→ WHAT THE EXERCISE ASKS
Nothing but the line containing "The height and width of the screenshot is (377, 561)." and the lines that follow it to the end of the material below should appear in the answer, each copied exactly.

→ RECORDS SHOWN
--

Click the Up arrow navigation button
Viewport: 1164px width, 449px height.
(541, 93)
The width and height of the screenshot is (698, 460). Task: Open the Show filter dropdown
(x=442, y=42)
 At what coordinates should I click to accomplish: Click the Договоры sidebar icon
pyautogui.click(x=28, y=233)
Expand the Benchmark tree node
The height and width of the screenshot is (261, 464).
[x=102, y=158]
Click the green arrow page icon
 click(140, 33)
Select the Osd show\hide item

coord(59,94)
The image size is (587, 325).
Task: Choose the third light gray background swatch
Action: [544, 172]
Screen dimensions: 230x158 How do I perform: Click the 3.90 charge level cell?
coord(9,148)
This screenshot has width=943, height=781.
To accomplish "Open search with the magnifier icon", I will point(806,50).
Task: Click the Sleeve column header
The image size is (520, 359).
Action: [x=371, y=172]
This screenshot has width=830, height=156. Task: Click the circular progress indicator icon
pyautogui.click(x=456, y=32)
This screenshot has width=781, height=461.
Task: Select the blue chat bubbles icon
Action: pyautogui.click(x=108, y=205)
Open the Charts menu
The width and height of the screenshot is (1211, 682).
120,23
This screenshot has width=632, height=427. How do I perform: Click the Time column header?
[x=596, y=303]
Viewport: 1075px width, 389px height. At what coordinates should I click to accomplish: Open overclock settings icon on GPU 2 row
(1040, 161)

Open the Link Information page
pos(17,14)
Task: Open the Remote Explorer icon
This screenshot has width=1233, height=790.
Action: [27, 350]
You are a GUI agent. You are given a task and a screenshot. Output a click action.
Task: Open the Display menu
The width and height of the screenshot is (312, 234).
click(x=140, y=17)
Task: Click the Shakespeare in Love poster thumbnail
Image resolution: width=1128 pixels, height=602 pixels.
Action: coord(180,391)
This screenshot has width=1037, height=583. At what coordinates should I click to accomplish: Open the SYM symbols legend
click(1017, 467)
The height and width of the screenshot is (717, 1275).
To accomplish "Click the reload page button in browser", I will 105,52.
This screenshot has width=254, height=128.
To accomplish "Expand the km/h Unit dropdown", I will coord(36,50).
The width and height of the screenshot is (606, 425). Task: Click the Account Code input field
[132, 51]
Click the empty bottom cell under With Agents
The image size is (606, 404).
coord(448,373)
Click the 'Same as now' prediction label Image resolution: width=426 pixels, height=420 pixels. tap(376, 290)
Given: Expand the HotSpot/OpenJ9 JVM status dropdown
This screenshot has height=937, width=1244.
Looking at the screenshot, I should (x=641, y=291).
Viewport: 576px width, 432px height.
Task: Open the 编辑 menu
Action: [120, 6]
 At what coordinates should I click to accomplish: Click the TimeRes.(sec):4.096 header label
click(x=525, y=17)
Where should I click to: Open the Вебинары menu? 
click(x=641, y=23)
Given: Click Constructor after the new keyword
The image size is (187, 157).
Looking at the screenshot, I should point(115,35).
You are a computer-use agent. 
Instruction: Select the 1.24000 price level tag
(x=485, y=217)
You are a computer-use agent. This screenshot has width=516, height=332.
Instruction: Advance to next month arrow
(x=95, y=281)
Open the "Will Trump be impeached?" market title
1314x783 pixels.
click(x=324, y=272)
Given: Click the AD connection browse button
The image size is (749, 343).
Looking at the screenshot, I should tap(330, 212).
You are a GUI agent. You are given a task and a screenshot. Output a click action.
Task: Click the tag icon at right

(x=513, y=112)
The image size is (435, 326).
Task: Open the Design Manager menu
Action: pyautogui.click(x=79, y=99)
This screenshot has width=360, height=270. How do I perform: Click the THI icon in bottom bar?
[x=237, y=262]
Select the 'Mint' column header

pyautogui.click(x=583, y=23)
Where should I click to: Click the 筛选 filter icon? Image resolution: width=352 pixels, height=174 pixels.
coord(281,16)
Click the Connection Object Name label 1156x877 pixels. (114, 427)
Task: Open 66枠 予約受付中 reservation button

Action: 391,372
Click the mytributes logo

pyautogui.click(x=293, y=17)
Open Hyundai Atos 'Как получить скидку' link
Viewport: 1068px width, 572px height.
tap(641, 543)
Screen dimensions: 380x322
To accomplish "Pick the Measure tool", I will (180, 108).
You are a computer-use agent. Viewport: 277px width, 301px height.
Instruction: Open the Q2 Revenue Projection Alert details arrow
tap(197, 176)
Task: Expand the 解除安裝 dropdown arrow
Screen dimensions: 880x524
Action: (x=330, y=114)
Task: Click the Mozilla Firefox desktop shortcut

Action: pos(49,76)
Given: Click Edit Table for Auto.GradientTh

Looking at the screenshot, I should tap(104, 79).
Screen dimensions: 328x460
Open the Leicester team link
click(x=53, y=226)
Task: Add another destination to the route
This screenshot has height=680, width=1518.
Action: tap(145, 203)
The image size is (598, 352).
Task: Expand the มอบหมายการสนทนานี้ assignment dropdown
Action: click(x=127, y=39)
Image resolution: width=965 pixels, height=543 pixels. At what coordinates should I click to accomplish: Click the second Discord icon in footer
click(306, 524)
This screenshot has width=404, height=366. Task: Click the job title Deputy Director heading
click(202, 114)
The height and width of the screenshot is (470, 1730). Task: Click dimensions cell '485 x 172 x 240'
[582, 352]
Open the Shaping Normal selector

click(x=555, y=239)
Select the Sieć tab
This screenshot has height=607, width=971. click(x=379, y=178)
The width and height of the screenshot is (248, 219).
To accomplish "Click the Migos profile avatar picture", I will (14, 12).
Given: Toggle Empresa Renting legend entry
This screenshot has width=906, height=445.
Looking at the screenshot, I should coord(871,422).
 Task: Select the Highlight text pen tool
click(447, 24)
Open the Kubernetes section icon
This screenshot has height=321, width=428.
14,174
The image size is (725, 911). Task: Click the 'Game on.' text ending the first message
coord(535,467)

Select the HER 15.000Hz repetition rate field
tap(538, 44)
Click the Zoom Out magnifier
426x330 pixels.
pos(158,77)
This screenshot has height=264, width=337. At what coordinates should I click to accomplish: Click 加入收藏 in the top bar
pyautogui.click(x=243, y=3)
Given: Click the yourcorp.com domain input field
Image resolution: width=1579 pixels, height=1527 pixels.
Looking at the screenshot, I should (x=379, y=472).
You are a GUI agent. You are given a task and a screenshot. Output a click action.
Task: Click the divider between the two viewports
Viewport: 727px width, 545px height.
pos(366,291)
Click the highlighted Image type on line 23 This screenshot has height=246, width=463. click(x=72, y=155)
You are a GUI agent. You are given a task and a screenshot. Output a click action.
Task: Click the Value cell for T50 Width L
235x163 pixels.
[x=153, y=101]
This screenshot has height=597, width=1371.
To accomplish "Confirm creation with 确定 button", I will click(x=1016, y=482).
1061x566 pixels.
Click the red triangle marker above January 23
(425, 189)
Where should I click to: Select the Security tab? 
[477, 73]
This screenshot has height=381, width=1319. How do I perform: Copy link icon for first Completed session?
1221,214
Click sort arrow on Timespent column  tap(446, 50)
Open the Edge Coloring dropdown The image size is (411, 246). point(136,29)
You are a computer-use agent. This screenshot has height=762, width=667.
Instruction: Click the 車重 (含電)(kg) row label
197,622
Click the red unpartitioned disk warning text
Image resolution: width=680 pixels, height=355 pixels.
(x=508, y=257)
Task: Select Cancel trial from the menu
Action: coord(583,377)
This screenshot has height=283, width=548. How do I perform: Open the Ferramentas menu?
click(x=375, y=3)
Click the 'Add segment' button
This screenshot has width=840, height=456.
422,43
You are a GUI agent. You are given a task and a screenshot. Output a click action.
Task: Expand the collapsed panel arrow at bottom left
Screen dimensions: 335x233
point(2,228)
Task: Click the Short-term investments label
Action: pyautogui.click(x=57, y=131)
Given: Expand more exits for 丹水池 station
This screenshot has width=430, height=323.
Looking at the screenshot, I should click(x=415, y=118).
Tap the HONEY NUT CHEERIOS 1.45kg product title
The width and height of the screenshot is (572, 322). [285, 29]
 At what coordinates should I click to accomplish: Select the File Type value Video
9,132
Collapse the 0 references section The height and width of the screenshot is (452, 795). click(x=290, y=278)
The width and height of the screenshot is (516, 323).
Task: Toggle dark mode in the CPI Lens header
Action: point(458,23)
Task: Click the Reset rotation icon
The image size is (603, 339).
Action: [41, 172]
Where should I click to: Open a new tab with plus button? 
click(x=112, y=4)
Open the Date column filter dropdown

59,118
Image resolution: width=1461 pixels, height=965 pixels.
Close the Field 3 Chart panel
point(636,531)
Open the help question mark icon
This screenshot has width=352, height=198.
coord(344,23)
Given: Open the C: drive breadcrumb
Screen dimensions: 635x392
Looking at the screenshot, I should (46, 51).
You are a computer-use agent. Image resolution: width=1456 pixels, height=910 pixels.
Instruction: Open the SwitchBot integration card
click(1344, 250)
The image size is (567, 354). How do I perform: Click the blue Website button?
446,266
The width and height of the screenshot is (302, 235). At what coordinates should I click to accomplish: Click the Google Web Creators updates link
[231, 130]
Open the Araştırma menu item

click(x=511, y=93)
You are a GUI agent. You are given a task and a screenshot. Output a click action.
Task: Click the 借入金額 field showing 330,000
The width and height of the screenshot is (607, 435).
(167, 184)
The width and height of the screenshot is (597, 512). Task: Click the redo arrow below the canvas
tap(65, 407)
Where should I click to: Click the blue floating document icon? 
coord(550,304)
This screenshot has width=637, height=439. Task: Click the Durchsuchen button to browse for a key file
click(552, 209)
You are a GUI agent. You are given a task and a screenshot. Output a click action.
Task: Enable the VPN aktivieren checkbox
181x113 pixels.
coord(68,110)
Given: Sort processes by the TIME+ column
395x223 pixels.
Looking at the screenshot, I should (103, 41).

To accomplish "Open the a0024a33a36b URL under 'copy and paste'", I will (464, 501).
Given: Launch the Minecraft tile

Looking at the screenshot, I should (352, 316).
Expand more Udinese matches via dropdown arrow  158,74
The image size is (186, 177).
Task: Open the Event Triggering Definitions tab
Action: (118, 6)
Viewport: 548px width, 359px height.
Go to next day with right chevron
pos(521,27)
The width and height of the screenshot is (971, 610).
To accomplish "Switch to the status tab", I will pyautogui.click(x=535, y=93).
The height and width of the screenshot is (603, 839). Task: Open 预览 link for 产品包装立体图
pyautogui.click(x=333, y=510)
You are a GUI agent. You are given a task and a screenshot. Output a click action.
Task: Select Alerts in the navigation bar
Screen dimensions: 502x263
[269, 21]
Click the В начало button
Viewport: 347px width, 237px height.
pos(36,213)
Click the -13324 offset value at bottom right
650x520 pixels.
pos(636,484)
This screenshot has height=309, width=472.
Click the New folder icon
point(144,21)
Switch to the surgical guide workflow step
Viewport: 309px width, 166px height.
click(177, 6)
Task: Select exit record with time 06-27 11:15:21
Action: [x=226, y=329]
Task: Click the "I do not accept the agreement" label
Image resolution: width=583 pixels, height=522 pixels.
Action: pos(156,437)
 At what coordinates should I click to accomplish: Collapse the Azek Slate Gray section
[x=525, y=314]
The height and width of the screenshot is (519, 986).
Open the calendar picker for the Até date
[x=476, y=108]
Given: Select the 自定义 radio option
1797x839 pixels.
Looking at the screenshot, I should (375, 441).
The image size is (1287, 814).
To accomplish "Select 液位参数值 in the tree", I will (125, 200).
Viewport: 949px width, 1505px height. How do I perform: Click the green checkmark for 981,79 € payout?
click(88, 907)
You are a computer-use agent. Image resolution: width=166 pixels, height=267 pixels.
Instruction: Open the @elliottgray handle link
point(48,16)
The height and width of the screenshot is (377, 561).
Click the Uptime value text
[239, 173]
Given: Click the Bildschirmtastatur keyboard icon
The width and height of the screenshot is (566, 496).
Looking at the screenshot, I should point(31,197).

--

→ ANSWER AREA
The height and width of the screenshot is (377, 561).
Click the Uptime value text
[239, 173]
Given: Click the Bildschirmtastatur keyboard icon
The width and height of the screenshot is (566, 496).
Looking at the screenshot, I should point(31,197).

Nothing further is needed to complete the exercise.